Ardından sahneye F.Bahçe çıktı. Ogün, Rapajç, Revivo, Uche, Mert Meriç, Oktay gibi fizik gücü düşük futbolcuların devre dışı kalması ve çalışanların ön plana çıkmasıyla F.Bahçe de 7 maçlık bir seri yakaladı.
İlk yarının kader maçı Kadıköy'deki Beşiktaş derbisiydi. O maçı kazanabilse belki de ilk yarıyı lider bitirecek, Beşiktaş'ı devreden çıkaracak, her şeyden önemlisi sahasındaki seriyi sürdürecekti. Olmadı. Beşiktaş, F.Bahçe'ye "Dur" deyip lige ağırlığını koydu.
Lorant'ın gelişiyle birlikte F.Bahçe'de çok şeyin değişeceğine inananlar bir şeyi gözardı ediyor. Lorant hep kazanmak zorunda. Veya rakiplerinin kayıplarından yararlanması şart. Yoksa Mayıs ayını bile göremeyebilir. Çünkü orası Fenerbahçe. Orada çok daha ünlü teknik direktörlerin ipi çekildi.
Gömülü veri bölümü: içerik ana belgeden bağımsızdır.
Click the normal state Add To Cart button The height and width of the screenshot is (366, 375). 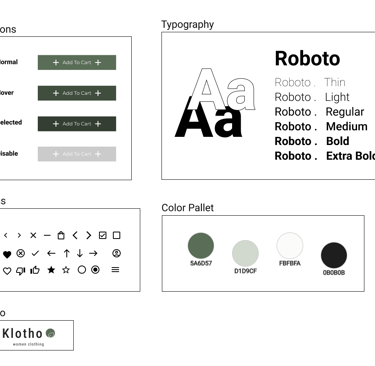[77, 62]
İlk yarının flaş ekibi Beşiktaş'ı o noktaya taşıyan isim Sinan Engin'di. F.Bahçe maçındaki 2 gole imza atan Ronaldo, her maçta takımını yürekten destekleyen taraftar ve başta İlhan olmak üzere arkadaşlık duygusunu canlı tutmaya çalışan gençler, Beşiktaş'ı zirveye taşıdı.
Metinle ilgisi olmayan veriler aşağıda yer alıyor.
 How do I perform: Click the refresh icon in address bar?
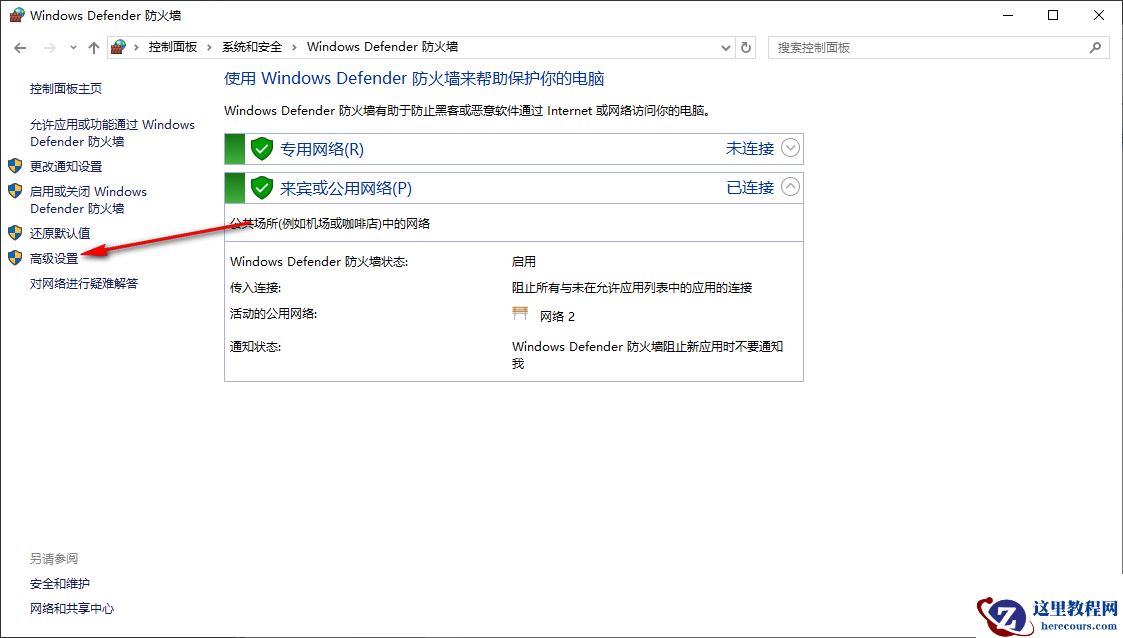point(743,47)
İkinci yarının bizce 2 kader karşılaşması var. Biri Kadıköy'deki F.Bahçe-G.Saray derbisi. Diğeri de Ali Sami Yen'deki G.Saray-Beşiktaş maçı. Bu iki derbiyi en az kayıpla atlatırsa G.Saray öne çıkar. Her türlü sorununa karşın G.Saray hâlâ şampiyonluğun en büyük favorisi. Geniş kadrosu ve işi ciddiye almasıyla F.Bahçe, gençlik ruhuyla da Beşiktaş daha sonraki adaylar.
Gelelim saha dışına. Yukarıda söylediğim bütün öngörüler kongrelerin beklenildiği gibi geçmesi halinde gerçekleşecek.
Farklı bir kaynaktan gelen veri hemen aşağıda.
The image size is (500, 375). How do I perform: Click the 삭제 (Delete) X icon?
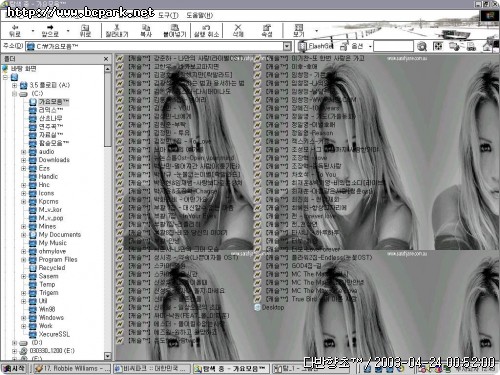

Beşiktaş'ta Bilgili-Arat çekişmesi bekleniyor. G.Saray'da Cansun-Süren-Özaydın çekişmesi başkanlığa soyunacak. F.Bahçe'de ise Yıldırım'ın şimdilik rakibi yok. Ama duyduğumuza göre 3 kulüpte de bazı istenmeyen çıkar savaşları yapılmakta. Başkanların koltukları korumak için bazı demokratik yolları kullanmaları, gruplara yaklaşmaları, derneklerle iletişim kurmaları, kamuoyuna mesaj vermeleri doğal.
Ama tribünlerdeki çetelerle yakınlaşmaları, bazı oluşumların üzerine kaba kuvvetle gidip gözdağı vermeleri, bedava bilet dağıtmaları, sahaya inenleri korumaları, üniversiteli beyinleri dayakla korkutmaları üzücü. Bazı yöneticilerle maddi çıkar karşılığı işbirliği içine giren amigolar, çeteler ve örgütler için 2002 rahat geçmeyecek. Bizden uyarması.